Cytokine and chemokine profile in the lung during SARS-CoV primary and secondary infection. Protein levels of cytokines and chemokines were measured in lung tissue homogenates across the primary infection time course (1, 3, 5, 10, 14, 28 dpi) and at days 5 and 28 after rechallenge with bead-based arrays. The fold-induction of average protein levels over those of mock-infected controls is represented in a heat map, with black representing no change, red indicating a 4-fold induction, and green indicating a 4-fold reduction in the average cytokine levels (n = 6 animals for each time point, except at 1 dpi [n = 5 animals]). Average cytokine and chemokine levels (pg/ml) ± standard errors of the means (SEM) at each time point are given in Table 5.

Fig 6

Fig 6

Expression of activation markers on lung Mϕs and DCs in primary and secondary SARS-CoV challenge. Mϕs (CD14+) and DCs (CD14−CD11c+) isolated from the lungs of SARS-CoV-infected and mock-infected animals were evaluated by flow cytometry for activation marker CD86, antigen-presenting molecule HLA-DR, and SARS-CoV receptor CD209/DC-SIGN. (A) Representative FACS plots are shown for Mϕs and DCs from mock- and SARS-CoV-infected animals (14 dpi), depicting the gates used for evaluation of these cell surface antigens.
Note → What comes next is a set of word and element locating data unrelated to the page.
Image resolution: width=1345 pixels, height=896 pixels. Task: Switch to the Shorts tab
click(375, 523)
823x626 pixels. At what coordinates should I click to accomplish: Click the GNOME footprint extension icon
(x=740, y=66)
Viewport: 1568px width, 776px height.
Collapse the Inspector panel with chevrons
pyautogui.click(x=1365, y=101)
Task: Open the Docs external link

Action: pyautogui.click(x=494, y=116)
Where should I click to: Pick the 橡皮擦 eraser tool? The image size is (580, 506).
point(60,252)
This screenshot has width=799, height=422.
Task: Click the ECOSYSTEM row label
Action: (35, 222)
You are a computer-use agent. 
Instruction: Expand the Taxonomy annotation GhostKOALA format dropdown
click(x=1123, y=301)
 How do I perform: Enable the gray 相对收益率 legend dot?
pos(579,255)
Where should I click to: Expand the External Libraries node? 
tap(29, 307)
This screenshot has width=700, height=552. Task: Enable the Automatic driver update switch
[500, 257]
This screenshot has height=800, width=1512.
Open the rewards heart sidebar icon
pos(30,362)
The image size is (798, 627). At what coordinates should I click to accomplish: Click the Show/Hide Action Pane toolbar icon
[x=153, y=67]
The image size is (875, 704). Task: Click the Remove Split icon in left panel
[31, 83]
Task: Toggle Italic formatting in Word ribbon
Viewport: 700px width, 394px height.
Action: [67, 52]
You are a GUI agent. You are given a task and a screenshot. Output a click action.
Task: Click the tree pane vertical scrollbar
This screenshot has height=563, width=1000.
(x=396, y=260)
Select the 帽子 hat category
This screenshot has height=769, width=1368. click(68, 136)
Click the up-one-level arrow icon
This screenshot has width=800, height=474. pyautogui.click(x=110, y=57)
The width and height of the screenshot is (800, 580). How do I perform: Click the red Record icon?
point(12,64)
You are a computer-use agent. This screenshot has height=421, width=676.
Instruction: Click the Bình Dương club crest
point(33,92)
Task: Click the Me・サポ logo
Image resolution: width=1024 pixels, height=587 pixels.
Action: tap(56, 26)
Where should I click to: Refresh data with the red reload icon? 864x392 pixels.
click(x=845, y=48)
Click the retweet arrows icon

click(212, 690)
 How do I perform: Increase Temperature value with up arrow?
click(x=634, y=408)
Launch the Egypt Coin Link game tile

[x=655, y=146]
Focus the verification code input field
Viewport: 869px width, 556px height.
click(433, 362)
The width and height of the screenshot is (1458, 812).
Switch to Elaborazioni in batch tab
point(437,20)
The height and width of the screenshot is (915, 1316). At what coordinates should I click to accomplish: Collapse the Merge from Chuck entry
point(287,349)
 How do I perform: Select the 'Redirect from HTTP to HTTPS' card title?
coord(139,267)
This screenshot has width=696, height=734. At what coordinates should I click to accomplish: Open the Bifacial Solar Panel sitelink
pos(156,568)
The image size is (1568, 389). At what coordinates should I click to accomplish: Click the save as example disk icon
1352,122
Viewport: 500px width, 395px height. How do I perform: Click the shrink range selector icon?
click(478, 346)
The percent frequencies of receptor-positive cells of total Mϕs or DCs are indicated in each plot. (B to D) Flow cytometric results are summarized for activated Mϕs (solid bars) and DCs (open bars) during primary and secondary SARS-CoV infection. Percent frequencies of CD86 (B), HLA-DR high (C), and CD209/DC-SIGN (D) of total Mϕs or DCs are plotted. Asterisks indicate that values are significantly different from those of mock-infected controls for that particular cell type (P < 0.05).

Fig 7

Fig 7

Impact of SARS-CoV on lymphocyte numbers and activation in the lung-draining lymph node. (A) The number of lymph node cells was determined per gram of tracheobronchial lymph node tissue. Lymph node cell numbers at necropsy time points after primary and secondary infection are graphed with the same symbols for individual animals as those used in Fig. 2 and 4. (B and C) The relative frequency of lymph node T cells (CD3+) and mDCs (CD14−CD11c+) for mock (open bars) and SARS-CoV (closed bars)-infected animals was determined by flow cytometry. (D to F) mDCs and lymph node T cells were further characterized for expression of activation markers, including HLA-DR (D), proliferation marker Ki67 (E), and Granzyme B (F). Asterisks indicate that values are significantly different from those of mock-infected controls (P < 0.05).